My question is about Set and Relation Theory.
$R$ is a relation on a set $S$.
1) Show that if $R^2 = R$ then $R$ is transitive.
2) Show that if $R$ is transitive and "Reflexive or Symmetric" Then $R=R^2$. (It means that for a transitive and reflexive relation we have $R = R^2$ and for a transitive and Symmetric relation we have $R=R^2$)
For 1, My proof is: Let $aRb$ and $bRc$ then by definition of R^2 we have $a R^2 b$ and because $R^2 = R$, we have $a R c$. so $R$ is transitive.

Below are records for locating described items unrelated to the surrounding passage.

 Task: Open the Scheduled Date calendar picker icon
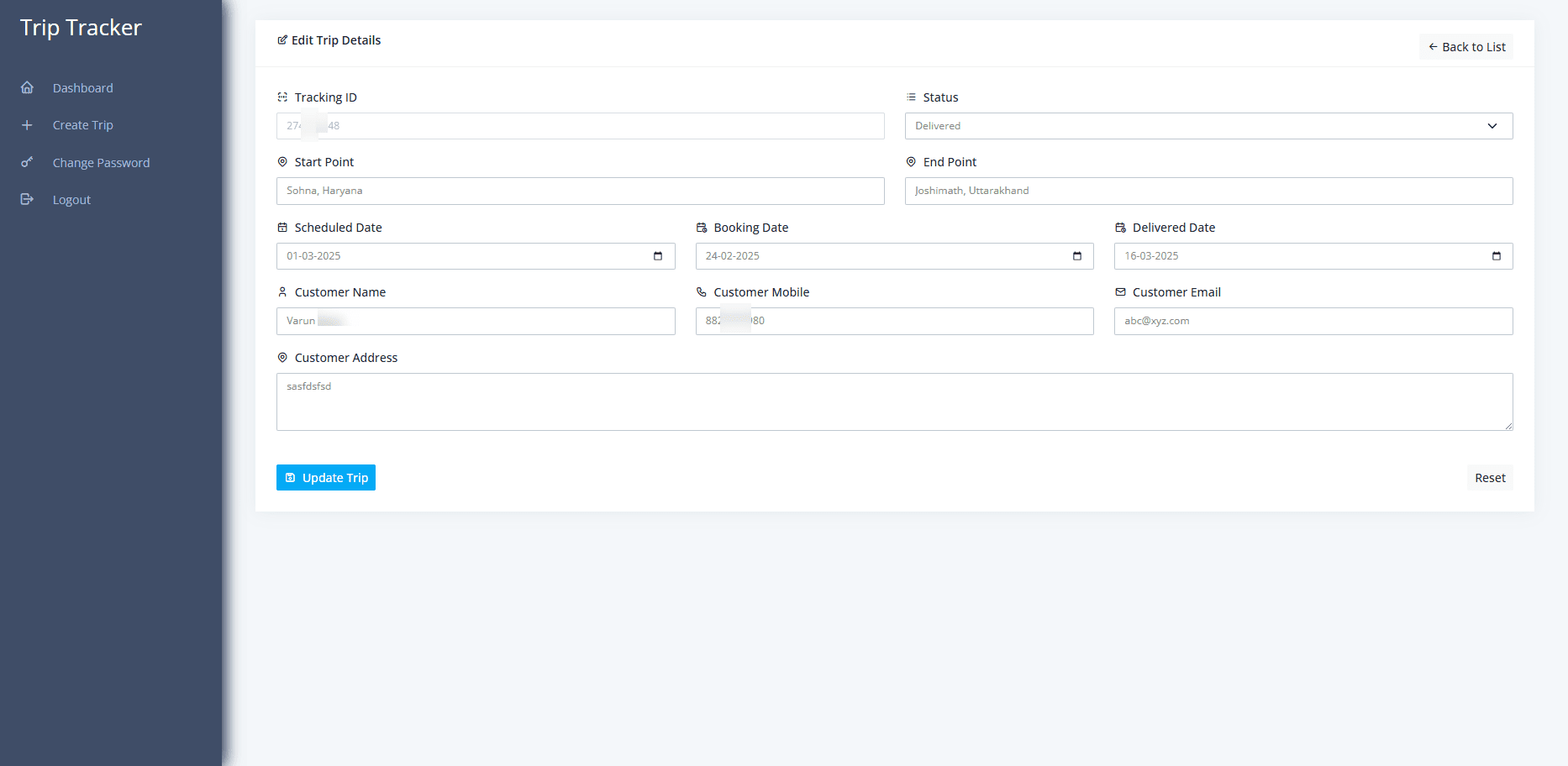(658, 256)
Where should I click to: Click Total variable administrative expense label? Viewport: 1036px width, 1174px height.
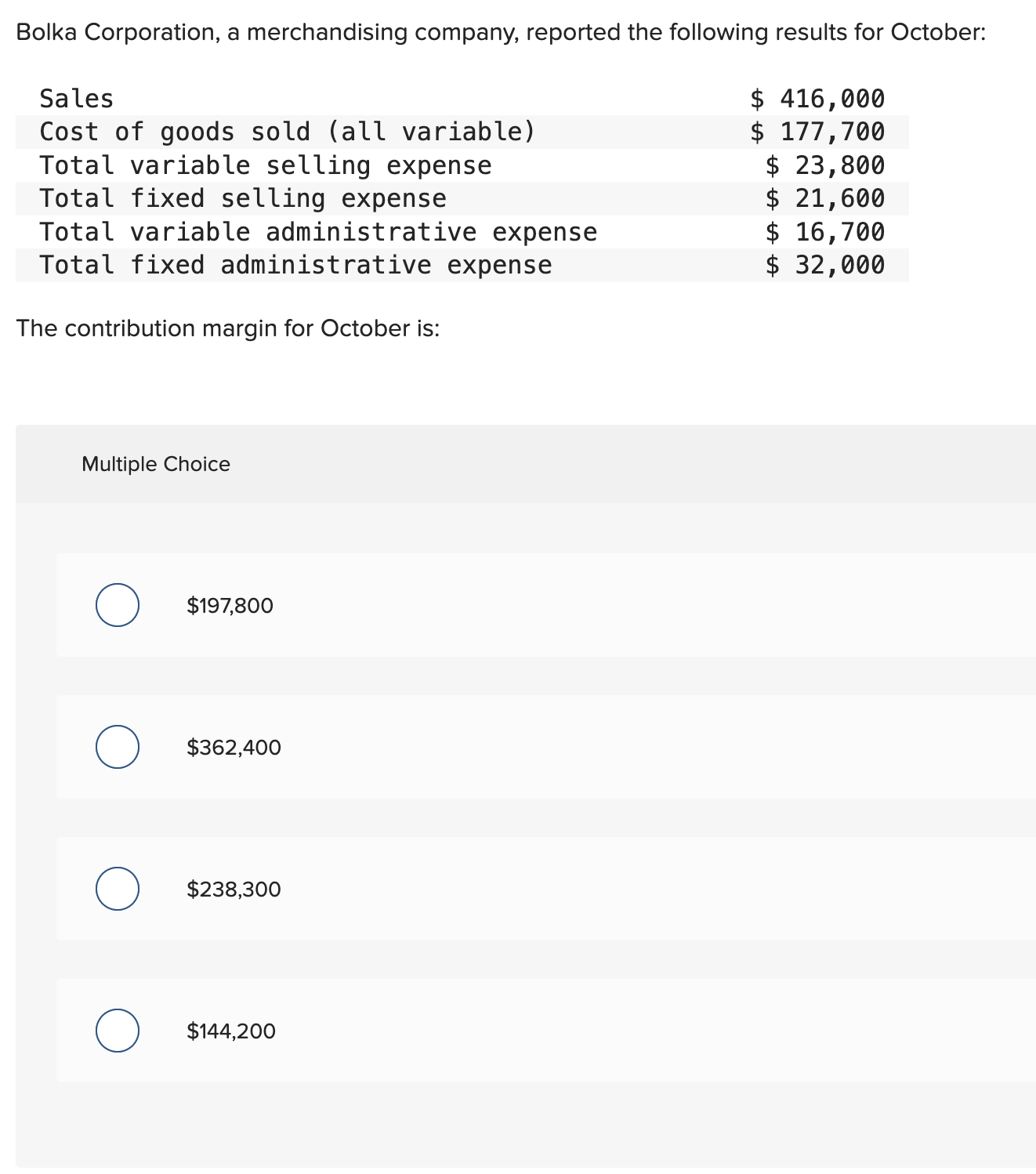[x=318, y=232]
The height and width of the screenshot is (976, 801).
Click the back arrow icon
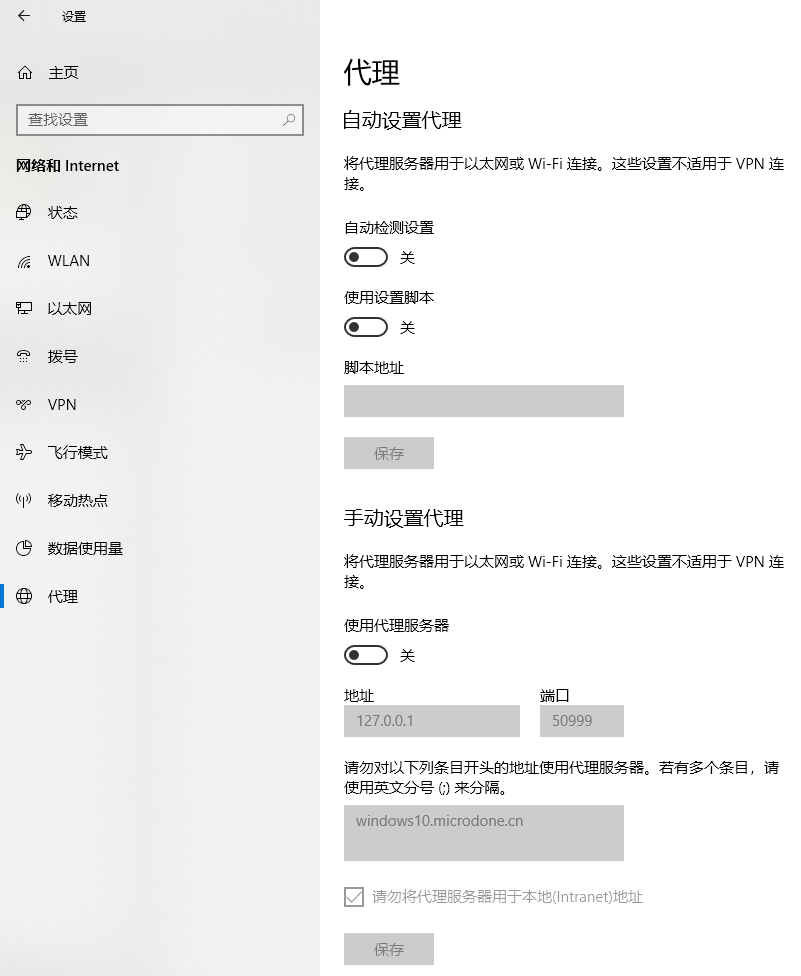point(24,16)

But I don't know what to do for 2.
Is my answer to "1)" correct? How to approach 2?
Your answer to the first question is correct.

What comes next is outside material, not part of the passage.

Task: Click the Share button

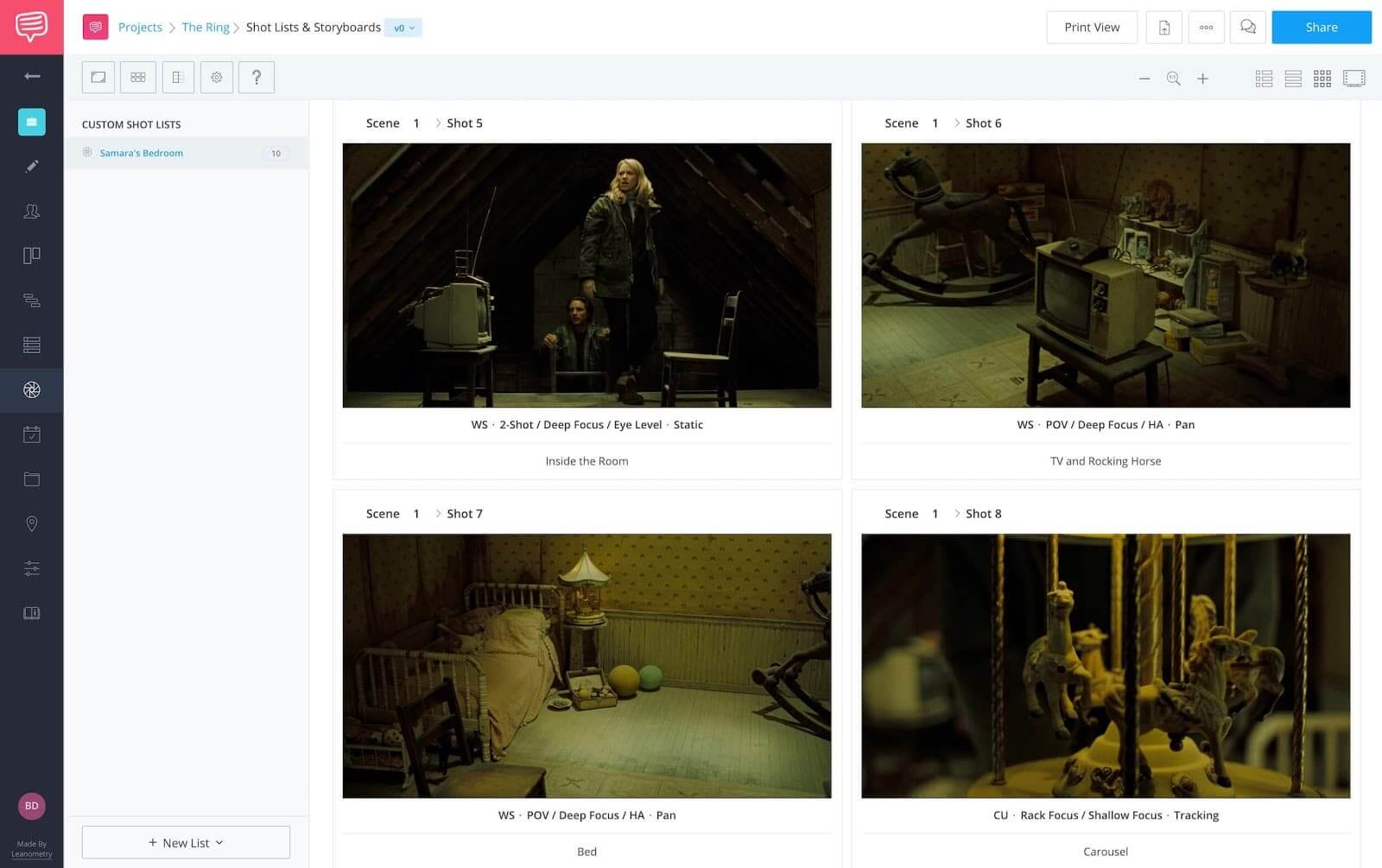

Now, suppose that $R$ is transitive and reflexive. You want to prove that $R=R^2$. If $a\mathrel Rb$, then, since $b\mathrel Rb$ and $R$ is transitive, $a\mathrel{R^2}b$. So, $R\subset R^2$. And if $a\mathrel{R^2}b$, then there is a $c$ such that $a\mathrel Rc$ and $c\mathrel b$. So, since $R$ is transitive, $a\mathrel Rb$. This proves that $R^2\subset R$. So, $R^2=R$.

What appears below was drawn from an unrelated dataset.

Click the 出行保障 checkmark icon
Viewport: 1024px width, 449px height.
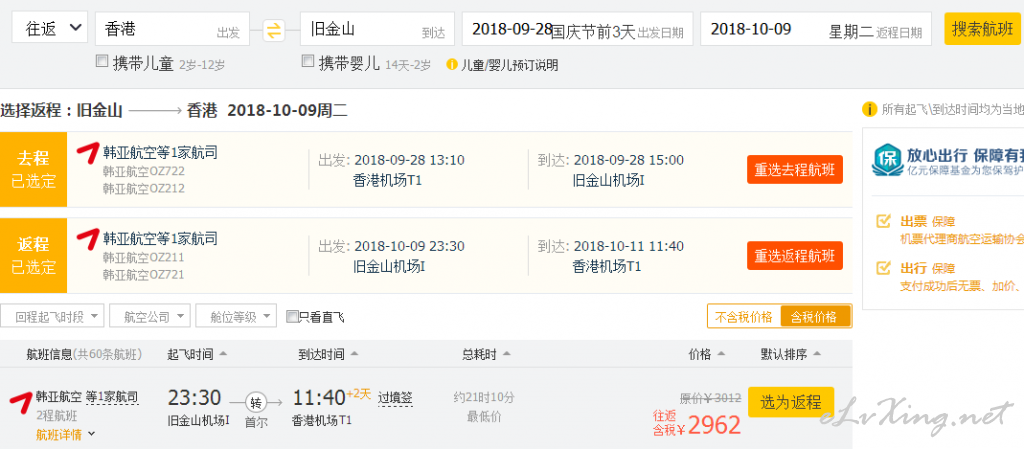884,268
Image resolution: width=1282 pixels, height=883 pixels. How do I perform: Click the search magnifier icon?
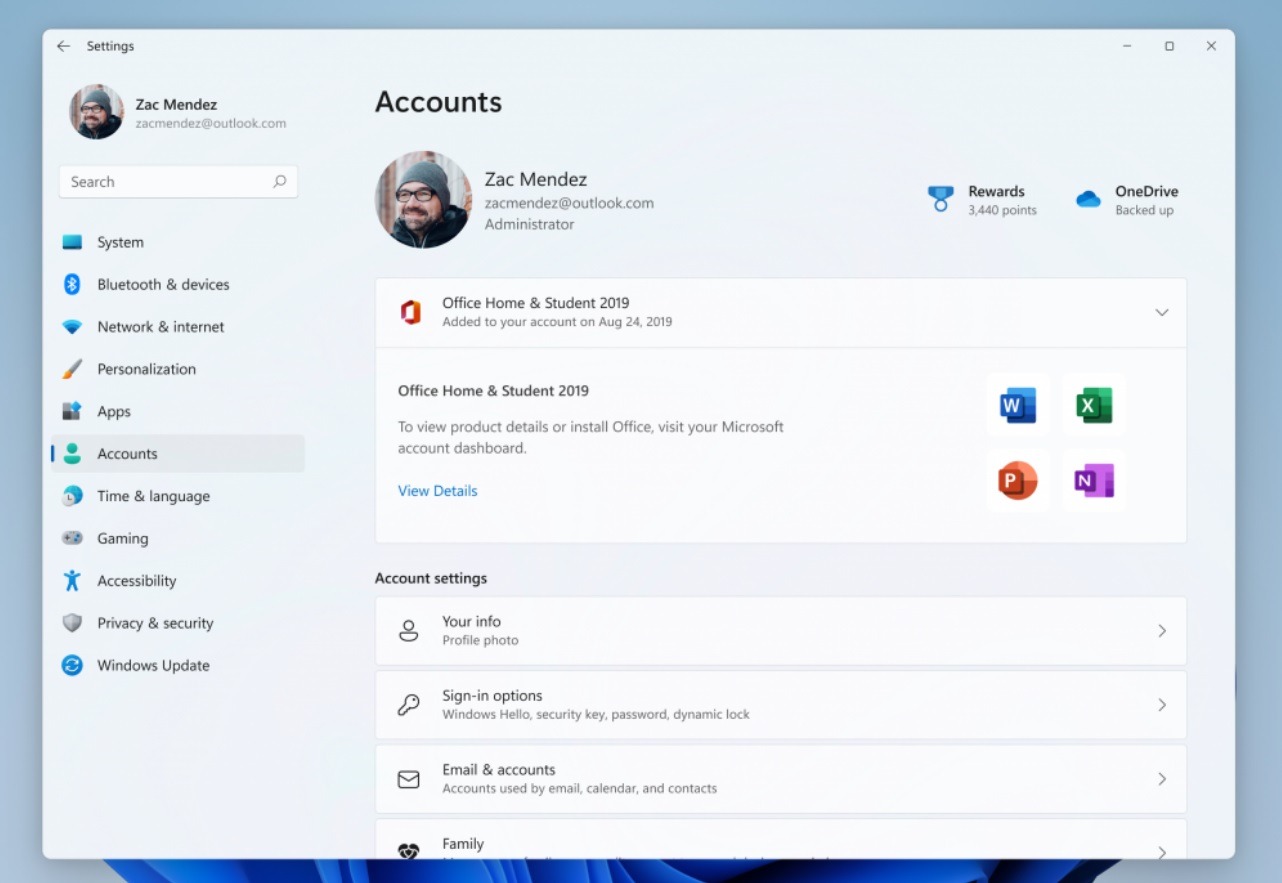point(279,182)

Finally, suppose that $R$ is transitive and symmetric. Again, you want to prove that $R=R^2$. If $a\mathrel Rb$, then, since $R$ is symmetric, $b\mathrel Ra$. And, since $b\mathrel Ra$, $a\mathrel Rb$ and $R$ is transitive, $b\mathrel Rb$. Now, since $a\mathrel Rb$, and $b\mathrel Rb$, $a\mathrel{R^2}b$. So, $R\subset R^2$ and you can prove that $R^2\subset R$ as above.